LUAN Xi-wu1,PENG Xue-chao2, QIU Yan2   

  1. 1Key Lab of Marine Geology and Environment, Institute of Oceanology, Chinese Academy of Sciences, Qingdao,Shandong266071,China; 2Guangzhou Marine Geological Survey, Guangzhou,Guangdong510760,China
  • Received:2008-11-24 Revised:2009-02-20 Online:2009-04-20 Published:2011-12-21

Abstract:

The northern slope of the South China Sea is one of the most active areas in the world oceans with modern sedimentary process. A high-deposition-rate sediment drift was found on the down slope of Dongsha islands. The material sources of this sediment drift were examined and discussed by several other papers, but not yet solved. Based on the multi-channel seismic data and the long term bottom current observation data, this paper finds a new source for this sediment drift. The seismic profiles show that a Miocene drape formation which was started from the end of Oligocene and ended to the Early Pliocene was very well and originally developed as a horizontal layer in the study area.

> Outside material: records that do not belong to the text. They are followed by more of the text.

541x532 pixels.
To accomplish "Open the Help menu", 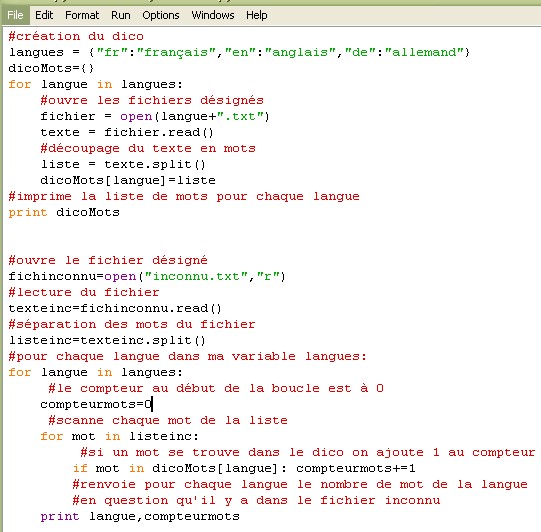I will [x=256, y=15].
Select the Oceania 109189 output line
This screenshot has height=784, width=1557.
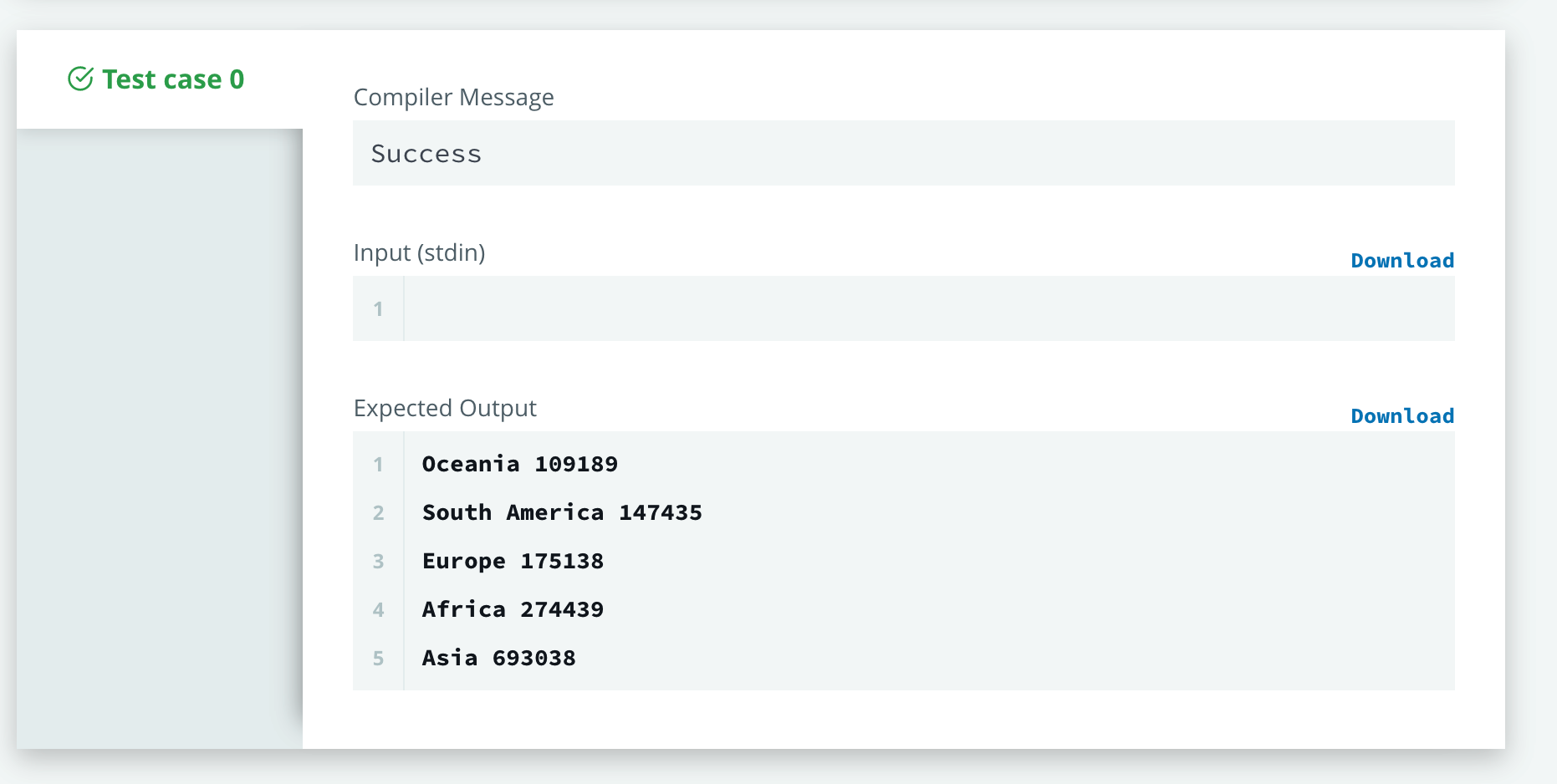[519, 464]
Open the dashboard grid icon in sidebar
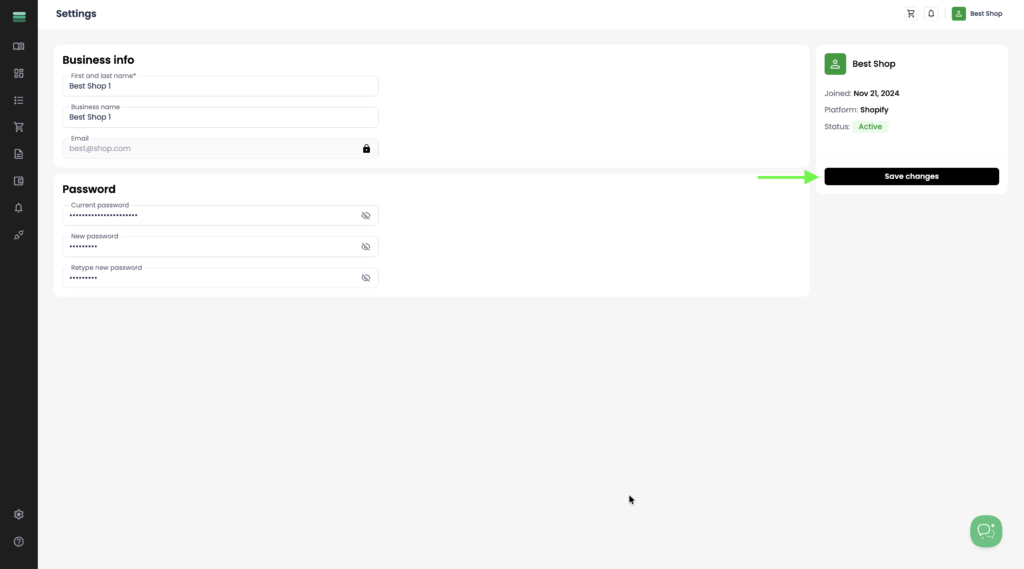This screenshot has width=1024, height=569. pyautogui.click(x=19, y=73)
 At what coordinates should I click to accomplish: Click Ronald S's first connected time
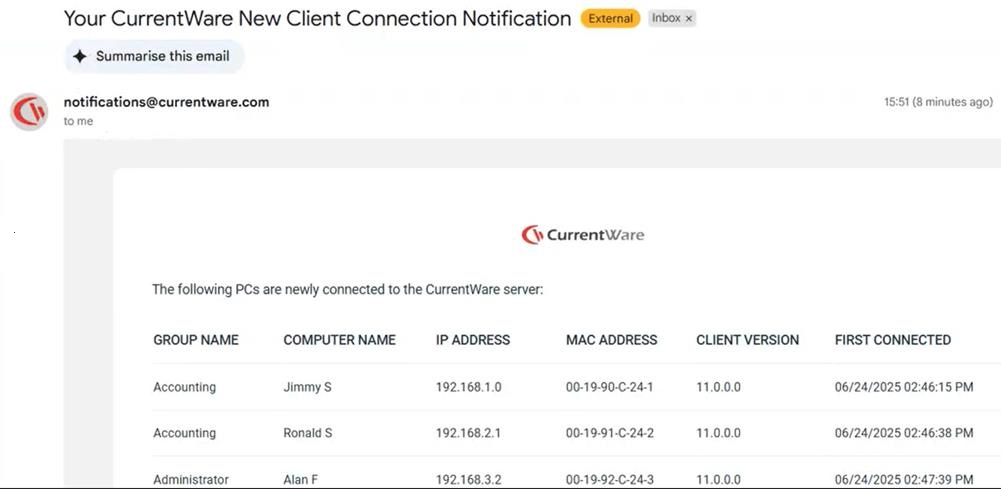(903, 433)
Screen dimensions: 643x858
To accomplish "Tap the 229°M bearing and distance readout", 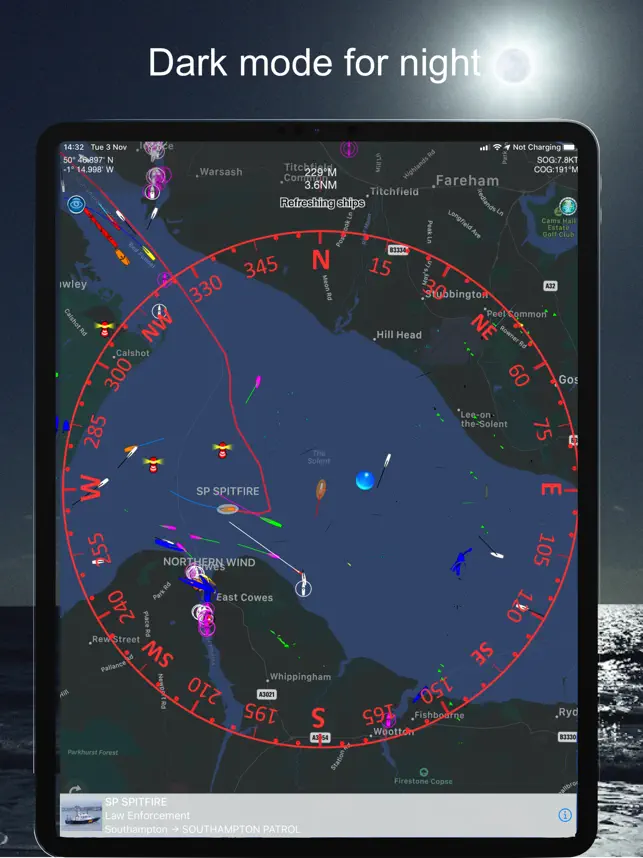I will tap(321, 178).
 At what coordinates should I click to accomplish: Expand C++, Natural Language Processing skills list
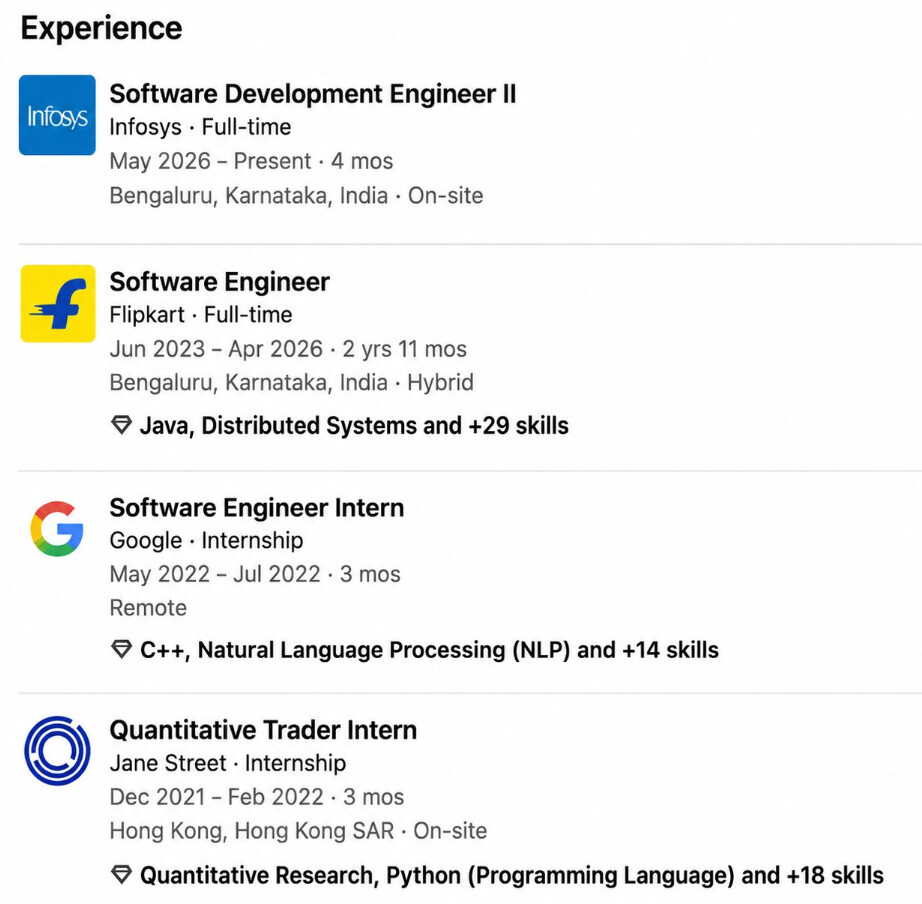click(429, 650)
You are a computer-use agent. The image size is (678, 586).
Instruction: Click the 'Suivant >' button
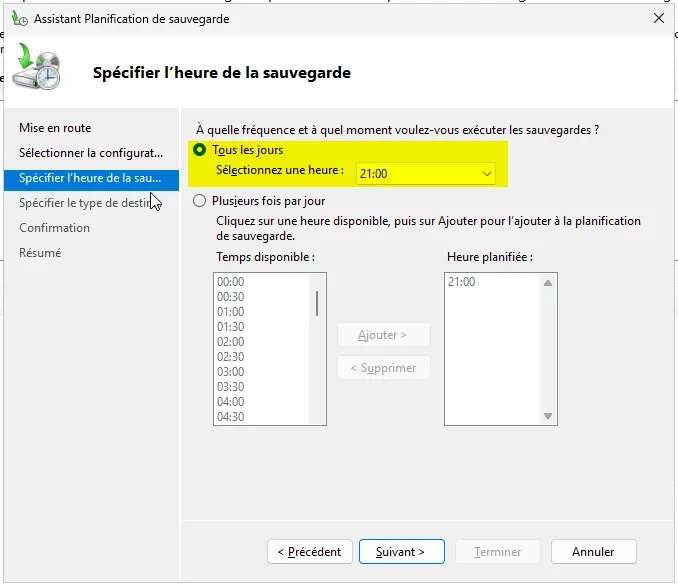point(400,551)
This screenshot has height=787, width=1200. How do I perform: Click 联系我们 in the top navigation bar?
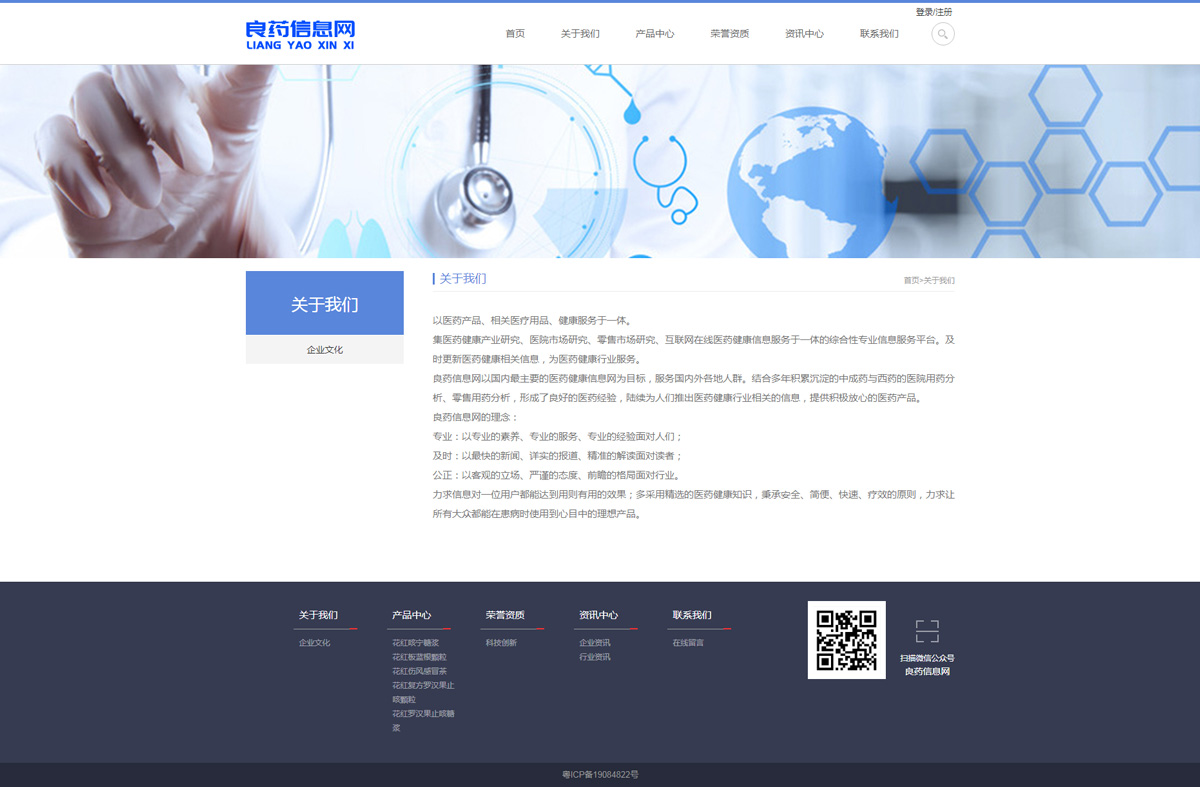[879, 34]
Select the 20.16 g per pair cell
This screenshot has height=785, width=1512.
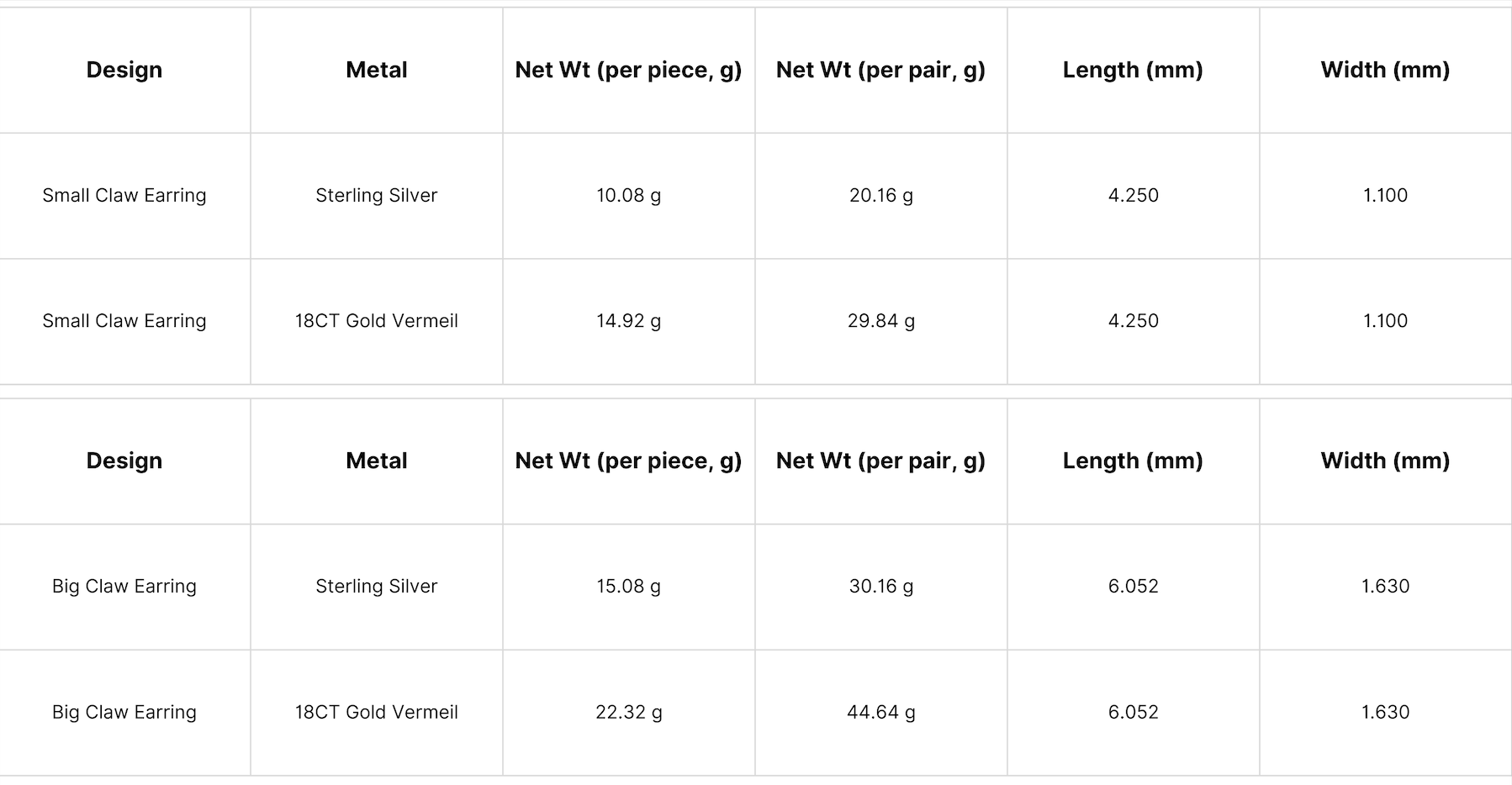pos(880,195)
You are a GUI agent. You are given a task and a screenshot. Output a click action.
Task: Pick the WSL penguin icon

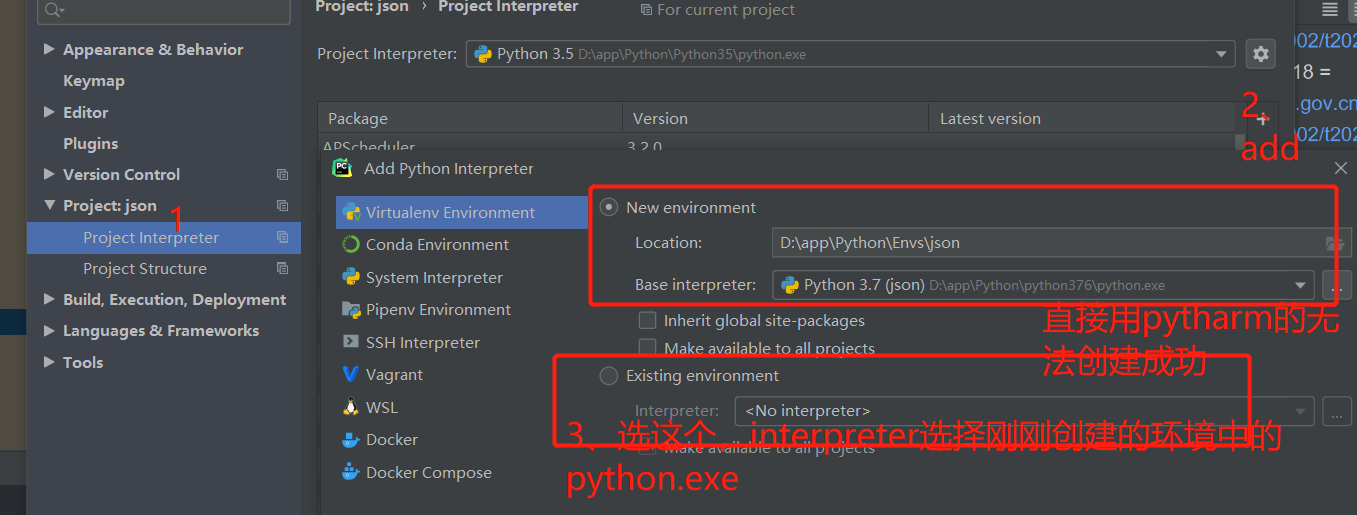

Since about 3 Ma, the Miocene drape formation was uplifted and eroded along Dongsha area. The amount of the eroded materials from the Miocene drape formation could be as much as that from Pearl River and Hanjiang River to the northern South China Sea, and that from the rivers of southwest Taiwan to north South China Sea. The calculated result shows that a sediment rate of only 12 cm/ka could be reached if all the materials from Pearl River and Hanjiang River deposited on the northern slope of the South China Sea. So, it seems impossible that the sediments on the high-deposition-rate sediment drift are mainly from Pearl River and Hanjiang River. Considering the special oceanic current regime of the northern South China Sea and its adjacent areas, most part of the sediments from rivers of southwestern Taiwan was trapped in the area around Taiwan, and only small part could move far to and deposit on the high-deposition-rate sediment drift. Bottom current observation data show that the hydrodynamic environment of the northern South China Sea Shelf is powerful enough to erode the uplifted Miocene drape formation at the sea floor and transfers the eroded materials along the northern shelf of the South China Sea southward to the slope area, and these materials become the main source of the high-deposition-rate sediment drift.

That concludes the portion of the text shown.